Privatization Of State-owned Enterprises (SOEs): A Case Study of Pakistan Railways
ABSTRACT
This study examines the privatization of Pakistan Railways, utilizing a mixed-method approach with an explanatory sequential design to explore the multifaceted factors influencing privatization decisions. Initially, a Probit model is employed to identify significant variables that impact the likelihood of privatization. The Probit model analysis reveals that higher operational expenses and interest on debt significantly increase the probability of privatization, suggesting that financial strain is a crucial driver. Additionally, DID analysis was carried out to evaluate the economic significance of creating subsidiaries in Pakistan Railways where results show a significant positive impact of subsidiary on the transportation of coal. Following the quantitative analysis, qualitative methods are employed, utilizing primary data through interviews with key stakeholders, including government officials, railway employees, and industry experts.
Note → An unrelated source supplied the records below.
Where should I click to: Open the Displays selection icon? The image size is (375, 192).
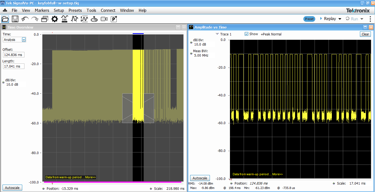click(44, 19)
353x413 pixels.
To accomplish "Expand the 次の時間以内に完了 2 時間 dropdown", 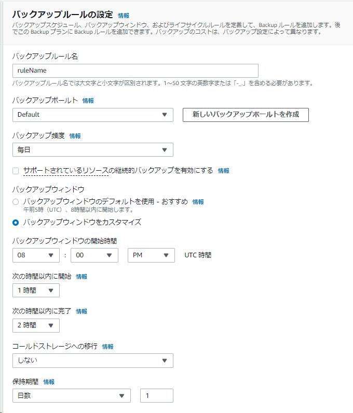I will click(36, 325).
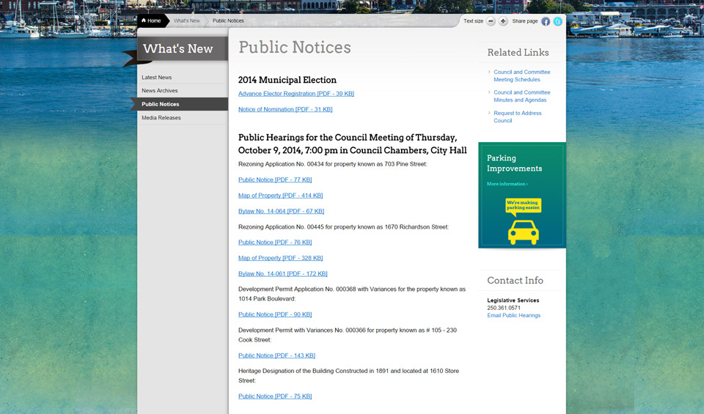Click More information under Parking Improvements
Image resolution: width=704 pixels, height=414 pixels.
point(507,184)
This qualitative phase provides deeper insights into the practical and political challenges faced during the privatization process, particularly focusing on the freight company within Pakistan Railways. The qualitative analysis identifies key barriers to privatization, including political interference, inconsistent policies, and a lack of strategic direction. These issues hinder the success of privatization efforts, highlighting the urgent need for deregulation and coherent, long-term planning. Addressing these barriers is essential for unlocking the full potential of privatization and fostering sustainable growth in the railway sector.